Court Opinion

ID: 9422645
Source: CourtListenerOpinion
Date Created: 2023-08-02 23:03:45.535839+00
Date Added: 2024-06-11T17:22:38.069044
License: Public Domain

The Chief Justice and Mr. Justice Black,
concurring.
We agree with the Court that fraud in the procurement of an arbitration contract, like fraud in the. procurement of any contract, makes it void and unenforceable and that this question of fraud is a judicial one, which must be determined by a court. To allow this question to be decided by arbitrators would be to that extent to enforce the arbitration agreement even though steeped in the grossest kind of fraud. Compare Robert Lawrence Co. v. Devonshire Fabrics, 271 F. 2d 402 (C. A. 2d Cir. 1959). For this reason we acquiesce in the Court’s present disposition of the case on this single issue. But we point out that this disposition leaves open questions of great importance to laborers and materialmen who under the Miller Act are entitled to have their controversies settled in independent courts of. law:
(1) Can a member of the special class of laborers and materialmen which Congress, in the public interest, has protected by fixing the venue for their claims under the Miller Act in a particular federal court deprive himself of that kind of remedy as a condition of his obtaining the employment or the purchase of his materials?

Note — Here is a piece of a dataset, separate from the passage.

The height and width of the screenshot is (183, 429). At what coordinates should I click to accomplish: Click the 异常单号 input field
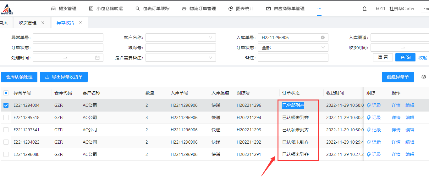pyautogui.click(x=68, y=37)
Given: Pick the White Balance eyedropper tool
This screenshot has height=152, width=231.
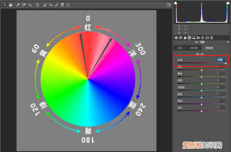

(2) Can any person, before any dispute has arisen, agree to arbitrate all future disputes he may have and *173thereby lose his' right to go into court to try his claim according to due process of law?
(3) Can-the Arbitration Act, in light of its language and legislative history, be applied to laborers and materialmen or to construction projects subject to the Miller Act?
(4) Is a construction project, like the one in this case, one “involving commerce” so as to come within the restricted scope of the Arbitration Act?